Records drawn from a dataset:
- - - - - - -
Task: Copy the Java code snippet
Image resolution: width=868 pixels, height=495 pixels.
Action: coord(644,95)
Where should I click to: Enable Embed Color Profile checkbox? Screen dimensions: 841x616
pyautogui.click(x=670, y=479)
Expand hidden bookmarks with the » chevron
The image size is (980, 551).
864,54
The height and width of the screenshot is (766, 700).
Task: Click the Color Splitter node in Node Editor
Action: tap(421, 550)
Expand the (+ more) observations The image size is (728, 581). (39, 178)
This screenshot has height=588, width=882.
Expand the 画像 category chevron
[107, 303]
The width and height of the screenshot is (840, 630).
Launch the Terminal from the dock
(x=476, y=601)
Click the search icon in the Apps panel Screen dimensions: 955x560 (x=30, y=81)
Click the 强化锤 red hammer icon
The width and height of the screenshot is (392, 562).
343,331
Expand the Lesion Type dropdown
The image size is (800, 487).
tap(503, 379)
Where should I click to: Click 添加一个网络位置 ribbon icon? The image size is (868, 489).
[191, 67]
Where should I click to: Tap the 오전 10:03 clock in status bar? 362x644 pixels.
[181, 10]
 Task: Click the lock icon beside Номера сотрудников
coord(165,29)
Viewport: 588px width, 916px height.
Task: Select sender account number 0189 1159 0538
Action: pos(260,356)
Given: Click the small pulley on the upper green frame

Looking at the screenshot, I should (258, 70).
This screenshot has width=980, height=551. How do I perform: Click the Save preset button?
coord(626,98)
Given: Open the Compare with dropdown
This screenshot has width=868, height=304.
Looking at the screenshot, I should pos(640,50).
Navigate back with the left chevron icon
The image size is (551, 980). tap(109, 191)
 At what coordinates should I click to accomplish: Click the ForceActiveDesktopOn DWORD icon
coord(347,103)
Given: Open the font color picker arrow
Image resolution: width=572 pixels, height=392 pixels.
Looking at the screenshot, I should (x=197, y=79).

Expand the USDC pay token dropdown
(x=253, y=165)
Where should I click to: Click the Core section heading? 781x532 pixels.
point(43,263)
- - - - - - -
WHAT THE TASK ASKS: Each entry above is to be duplicated exactly, with nothing left out.

SOLUTION FOR THIS EXERCISE:
Task: Copy the Java code snippet
Image resolution: width=868 pixels, height=495 pixels.
Action: coord(644,95)
Where should I click to: Enable Embed Color Profile checkbox? Screen dimensions: 841x616
pyautogui.click(x=670, y=479)
Expand hidden bookmarks with the » chevron
The image size is (980, 551).
864,54
The height and width of the screenshot is (766, 700).
Task: Click the Color Splitter node in Node Editor
Action: tap(421, 550)
Expand the (+ more) observations The image size is (728, 581). (39, 178)
This screenshot has height=588, width=882.
Expand the 画像 category chevron
[107, 303]
The width and height of the screenshot is (840, 630).
Launch the Terminal from the dock
(x=476, y=601)
Click the search icon in the Apps panel Screen dimensions: 955x560 (x=30, y=81)
Click the 强化锤 red hammer icon
The width and height of the screenshot is (392, 562).
343,331
Expand the Lesion Type dropdown
The image size is (800, 487).
tap(503, 379)
Where should I click to: Click 添加一个网络位置 ribbon icon? The image size is (868, 489).
[191, 67]
Where should I click to: Tap the 오전 10:03 clock in status bar? 362x644 pixels.
[181, 10]
 Task: Click the lock icon beside Номера сотрудников
coord(165,29)
Viewport: 588px width, 916px height.
Task: Select sender account number 0189 1159 0538
Action: pos(260,356)
Given: Click the small pulley on the upper green frame

Looking at the screenshot, I should (258, 70).
This screenshot has width=980, height=551. How do I perform: Click the Save preset button?
coord(626,98)
Given: Open the Compare with dropdown
This screenshot has width=868, height=304.
Looking at the screenshot, I should pos(640,50).
Navigate back with the left chevron icon
The image size is (551, 980). tap(109, 191)
 At what coordinates should I click to accomplish: Click the ForceActiveDesktopOn DWORD icon
coord(347,103)
Given: Open the font color picker arrow
Image resolution: width=572 pixels, height=392 pixels.
Looking at the screenshot, I should (x=197, y=79).

Expand the USDC pay token dropdown
(x=253, y=165)
Where should I click to: Click the Core section heading? 781x532 pixels.
point(43,263)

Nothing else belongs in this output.